A Workaholic
- Vickie McCarty

- 1 day ago
- 2 min read

This is me. This was me. And by God’s grace, I’m healing.
I’m learning—slowly—that I don’t have to stay busy to prove my worth. For most of my life, that’s what I believed. Growing up, it felt like the only time I received genuine praise was when I was doing something for someone else. So I connected being productive with being valuable, purposeful. When people thanked me, applauded me, or needed me, it felt like my purpose. It felt like identity. It felt right. The truth is, I was a lonely girl craving affirmation, and I clung to the approval I got from what I accomplished.
But the world we live in feeds that lie. It celebrates busyness, wears exhaustion like a badge of honor, and tells us that constant productivity is the same thing as purpose. Yet underneath the drive of a workaholic heart, there’s almost always a quiet ache. Most of us aren’t working nonstop because we love the work—we’re working because slowing down feels too vulnerable, too exposing. The noise stops, the truth starts speaking.
Old wounds surface.
Buried fears rise.
Loneliness becomes louder.
And the identities we have built around our accomplishments begin to shake.
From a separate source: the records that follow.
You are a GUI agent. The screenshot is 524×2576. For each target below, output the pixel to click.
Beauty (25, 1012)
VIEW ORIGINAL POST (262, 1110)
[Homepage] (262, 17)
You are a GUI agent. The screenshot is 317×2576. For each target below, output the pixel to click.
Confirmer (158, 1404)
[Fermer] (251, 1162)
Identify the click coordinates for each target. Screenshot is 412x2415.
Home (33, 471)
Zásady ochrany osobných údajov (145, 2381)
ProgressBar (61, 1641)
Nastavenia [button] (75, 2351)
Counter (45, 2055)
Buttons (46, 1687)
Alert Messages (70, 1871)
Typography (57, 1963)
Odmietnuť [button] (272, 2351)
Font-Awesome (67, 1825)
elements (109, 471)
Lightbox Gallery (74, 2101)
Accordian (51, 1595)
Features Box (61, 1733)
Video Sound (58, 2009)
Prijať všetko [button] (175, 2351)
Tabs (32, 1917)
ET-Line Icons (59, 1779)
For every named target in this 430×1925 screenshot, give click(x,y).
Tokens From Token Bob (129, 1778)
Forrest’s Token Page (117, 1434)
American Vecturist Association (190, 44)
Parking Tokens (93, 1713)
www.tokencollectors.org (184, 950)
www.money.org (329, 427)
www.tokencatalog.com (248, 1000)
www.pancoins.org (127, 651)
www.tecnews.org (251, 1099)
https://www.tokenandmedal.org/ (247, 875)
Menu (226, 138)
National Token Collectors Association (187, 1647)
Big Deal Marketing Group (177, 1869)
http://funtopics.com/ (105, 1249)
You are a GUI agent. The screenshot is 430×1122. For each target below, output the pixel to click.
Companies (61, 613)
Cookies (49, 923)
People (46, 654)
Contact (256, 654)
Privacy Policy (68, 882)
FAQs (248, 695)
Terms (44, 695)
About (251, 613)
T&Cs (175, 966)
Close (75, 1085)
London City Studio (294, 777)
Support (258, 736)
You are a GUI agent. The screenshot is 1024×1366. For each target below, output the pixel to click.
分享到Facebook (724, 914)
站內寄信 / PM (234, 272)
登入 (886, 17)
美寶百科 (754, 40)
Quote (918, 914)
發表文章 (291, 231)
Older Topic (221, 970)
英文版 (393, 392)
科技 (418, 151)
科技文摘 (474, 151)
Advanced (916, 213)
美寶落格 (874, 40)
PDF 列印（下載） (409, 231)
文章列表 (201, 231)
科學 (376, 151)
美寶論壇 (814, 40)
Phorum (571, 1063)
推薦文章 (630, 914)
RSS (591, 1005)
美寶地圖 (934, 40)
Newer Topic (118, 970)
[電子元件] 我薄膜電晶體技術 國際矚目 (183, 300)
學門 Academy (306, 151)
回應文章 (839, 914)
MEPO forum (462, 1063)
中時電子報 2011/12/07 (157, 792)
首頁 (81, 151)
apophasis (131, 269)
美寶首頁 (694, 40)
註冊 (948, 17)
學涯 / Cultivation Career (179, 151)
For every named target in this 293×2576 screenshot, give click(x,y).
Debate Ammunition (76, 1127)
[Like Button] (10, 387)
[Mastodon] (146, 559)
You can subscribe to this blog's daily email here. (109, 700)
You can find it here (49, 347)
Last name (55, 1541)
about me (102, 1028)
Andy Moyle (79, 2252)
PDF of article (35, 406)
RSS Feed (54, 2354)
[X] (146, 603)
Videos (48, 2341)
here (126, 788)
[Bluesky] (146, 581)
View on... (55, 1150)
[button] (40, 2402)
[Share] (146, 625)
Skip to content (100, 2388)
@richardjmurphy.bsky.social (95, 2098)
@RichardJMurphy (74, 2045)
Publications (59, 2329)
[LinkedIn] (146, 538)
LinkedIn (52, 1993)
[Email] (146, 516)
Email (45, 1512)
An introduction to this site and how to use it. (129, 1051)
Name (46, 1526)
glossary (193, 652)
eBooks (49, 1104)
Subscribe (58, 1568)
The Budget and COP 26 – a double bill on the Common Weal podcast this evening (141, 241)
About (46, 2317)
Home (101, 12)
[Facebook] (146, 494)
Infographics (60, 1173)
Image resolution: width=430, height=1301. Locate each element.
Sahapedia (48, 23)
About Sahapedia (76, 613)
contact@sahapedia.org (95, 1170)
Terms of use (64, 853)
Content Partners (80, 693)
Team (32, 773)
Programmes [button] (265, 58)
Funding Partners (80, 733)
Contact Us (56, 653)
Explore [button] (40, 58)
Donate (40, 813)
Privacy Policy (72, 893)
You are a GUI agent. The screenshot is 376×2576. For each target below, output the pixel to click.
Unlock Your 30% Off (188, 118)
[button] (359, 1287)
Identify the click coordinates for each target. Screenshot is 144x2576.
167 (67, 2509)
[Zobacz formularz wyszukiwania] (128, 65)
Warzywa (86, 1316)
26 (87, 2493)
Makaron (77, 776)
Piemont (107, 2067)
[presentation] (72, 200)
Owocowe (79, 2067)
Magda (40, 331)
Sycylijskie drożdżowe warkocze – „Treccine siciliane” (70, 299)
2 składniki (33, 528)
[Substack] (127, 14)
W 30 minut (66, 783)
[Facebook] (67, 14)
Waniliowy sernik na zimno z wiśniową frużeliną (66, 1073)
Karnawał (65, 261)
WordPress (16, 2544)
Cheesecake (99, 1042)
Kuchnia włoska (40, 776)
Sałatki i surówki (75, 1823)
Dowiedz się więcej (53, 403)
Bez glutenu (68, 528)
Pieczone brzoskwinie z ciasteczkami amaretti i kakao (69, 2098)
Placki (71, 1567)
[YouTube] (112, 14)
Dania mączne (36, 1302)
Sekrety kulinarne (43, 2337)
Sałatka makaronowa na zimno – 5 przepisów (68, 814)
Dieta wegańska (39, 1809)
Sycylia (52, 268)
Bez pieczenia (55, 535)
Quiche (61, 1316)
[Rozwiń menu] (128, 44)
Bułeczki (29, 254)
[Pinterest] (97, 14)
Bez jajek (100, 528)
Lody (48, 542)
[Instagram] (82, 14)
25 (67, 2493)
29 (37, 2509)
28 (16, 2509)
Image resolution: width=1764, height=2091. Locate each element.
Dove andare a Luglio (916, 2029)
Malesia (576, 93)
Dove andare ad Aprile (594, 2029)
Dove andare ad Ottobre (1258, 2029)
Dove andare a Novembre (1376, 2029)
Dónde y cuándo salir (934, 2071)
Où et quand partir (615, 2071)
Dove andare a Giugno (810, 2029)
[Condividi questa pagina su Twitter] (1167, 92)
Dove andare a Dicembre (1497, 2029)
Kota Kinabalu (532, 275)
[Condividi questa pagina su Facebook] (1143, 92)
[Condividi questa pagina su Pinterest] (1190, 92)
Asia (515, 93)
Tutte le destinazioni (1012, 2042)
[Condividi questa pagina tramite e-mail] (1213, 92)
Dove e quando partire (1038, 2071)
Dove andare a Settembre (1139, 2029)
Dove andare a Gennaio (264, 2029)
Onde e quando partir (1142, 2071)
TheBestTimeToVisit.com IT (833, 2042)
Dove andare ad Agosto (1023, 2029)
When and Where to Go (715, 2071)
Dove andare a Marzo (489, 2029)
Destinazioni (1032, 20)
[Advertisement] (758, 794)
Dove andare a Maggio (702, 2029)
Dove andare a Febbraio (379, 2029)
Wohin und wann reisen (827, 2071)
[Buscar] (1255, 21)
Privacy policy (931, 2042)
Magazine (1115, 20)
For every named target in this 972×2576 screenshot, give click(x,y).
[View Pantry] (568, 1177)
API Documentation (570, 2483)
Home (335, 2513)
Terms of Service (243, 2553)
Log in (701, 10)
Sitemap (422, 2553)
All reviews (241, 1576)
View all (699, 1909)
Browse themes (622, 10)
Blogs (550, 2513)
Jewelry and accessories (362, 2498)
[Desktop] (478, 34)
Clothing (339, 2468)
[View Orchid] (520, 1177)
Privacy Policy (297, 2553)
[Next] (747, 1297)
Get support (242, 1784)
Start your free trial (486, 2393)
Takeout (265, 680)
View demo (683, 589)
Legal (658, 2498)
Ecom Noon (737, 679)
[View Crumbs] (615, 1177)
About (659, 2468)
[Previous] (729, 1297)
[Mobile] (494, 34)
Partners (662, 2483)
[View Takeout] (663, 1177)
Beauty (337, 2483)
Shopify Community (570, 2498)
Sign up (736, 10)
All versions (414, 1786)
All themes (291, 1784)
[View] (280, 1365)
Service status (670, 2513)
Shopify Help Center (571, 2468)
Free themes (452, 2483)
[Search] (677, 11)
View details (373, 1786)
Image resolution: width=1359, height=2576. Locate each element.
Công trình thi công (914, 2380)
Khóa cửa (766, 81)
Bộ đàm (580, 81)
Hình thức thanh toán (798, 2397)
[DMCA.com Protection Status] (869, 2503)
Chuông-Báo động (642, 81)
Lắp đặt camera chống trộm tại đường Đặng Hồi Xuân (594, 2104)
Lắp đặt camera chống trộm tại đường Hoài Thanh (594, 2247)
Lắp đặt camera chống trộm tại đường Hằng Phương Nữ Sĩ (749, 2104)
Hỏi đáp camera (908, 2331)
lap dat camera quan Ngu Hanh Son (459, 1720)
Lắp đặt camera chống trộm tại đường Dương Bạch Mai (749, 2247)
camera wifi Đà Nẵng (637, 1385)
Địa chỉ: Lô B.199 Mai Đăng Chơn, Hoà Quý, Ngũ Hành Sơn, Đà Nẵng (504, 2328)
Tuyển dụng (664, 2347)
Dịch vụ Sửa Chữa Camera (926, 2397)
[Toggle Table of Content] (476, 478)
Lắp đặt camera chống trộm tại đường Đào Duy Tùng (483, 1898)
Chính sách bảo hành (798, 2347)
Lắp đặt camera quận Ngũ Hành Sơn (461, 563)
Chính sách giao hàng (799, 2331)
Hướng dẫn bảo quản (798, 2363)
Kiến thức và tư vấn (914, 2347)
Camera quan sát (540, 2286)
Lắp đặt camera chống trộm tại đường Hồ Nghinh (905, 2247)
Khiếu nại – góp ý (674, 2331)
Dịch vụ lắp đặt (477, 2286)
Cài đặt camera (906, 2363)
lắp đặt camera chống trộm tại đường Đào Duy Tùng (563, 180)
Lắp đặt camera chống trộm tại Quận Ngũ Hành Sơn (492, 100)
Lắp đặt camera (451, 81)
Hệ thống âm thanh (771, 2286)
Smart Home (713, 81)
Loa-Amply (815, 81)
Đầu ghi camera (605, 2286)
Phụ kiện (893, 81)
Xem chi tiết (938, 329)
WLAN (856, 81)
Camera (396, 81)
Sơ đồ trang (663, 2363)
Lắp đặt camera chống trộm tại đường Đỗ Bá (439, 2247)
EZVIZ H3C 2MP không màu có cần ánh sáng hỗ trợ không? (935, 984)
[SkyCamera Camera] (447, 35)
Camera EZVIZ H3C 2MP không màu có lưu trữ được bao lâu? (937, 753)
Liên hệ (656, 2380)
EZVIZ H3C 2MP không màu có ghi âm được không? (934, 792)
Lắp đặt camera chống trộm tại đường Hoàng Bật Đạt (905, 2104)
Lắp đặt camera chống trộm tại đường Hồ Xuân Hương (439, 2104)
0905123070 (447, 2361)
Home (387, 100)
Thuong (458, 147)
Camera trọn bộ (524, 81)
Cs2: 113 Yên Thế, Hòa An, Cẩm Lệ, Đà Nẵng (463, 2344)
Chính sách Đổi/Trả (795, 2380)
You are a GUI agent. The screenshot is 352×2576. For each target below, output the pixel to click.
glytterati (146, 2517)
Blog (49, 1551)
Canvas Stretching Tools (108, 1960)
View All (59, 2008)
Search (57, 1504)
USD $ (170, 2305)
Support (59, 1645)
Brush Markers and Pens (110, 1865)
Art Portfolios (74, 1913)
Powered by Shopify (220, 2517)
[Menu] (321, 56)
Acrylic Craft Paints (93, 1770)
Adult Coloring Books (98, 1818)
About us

So we run. We fill every hour, every space, every moment—hoping productivity will protect us from pain.
When we stop doing, God begins working.
When we pause, He restores what constant motion has drained.
When we come out of hiding, He meets us in the open.
Maybe the real miracle God wants to do in our lives isn’t through our efforts, but through our willingness to rest in Him. You don’t have to outrun your past, your feelings, or your fears. You don’t have to earn the love of God. It's time -to rest.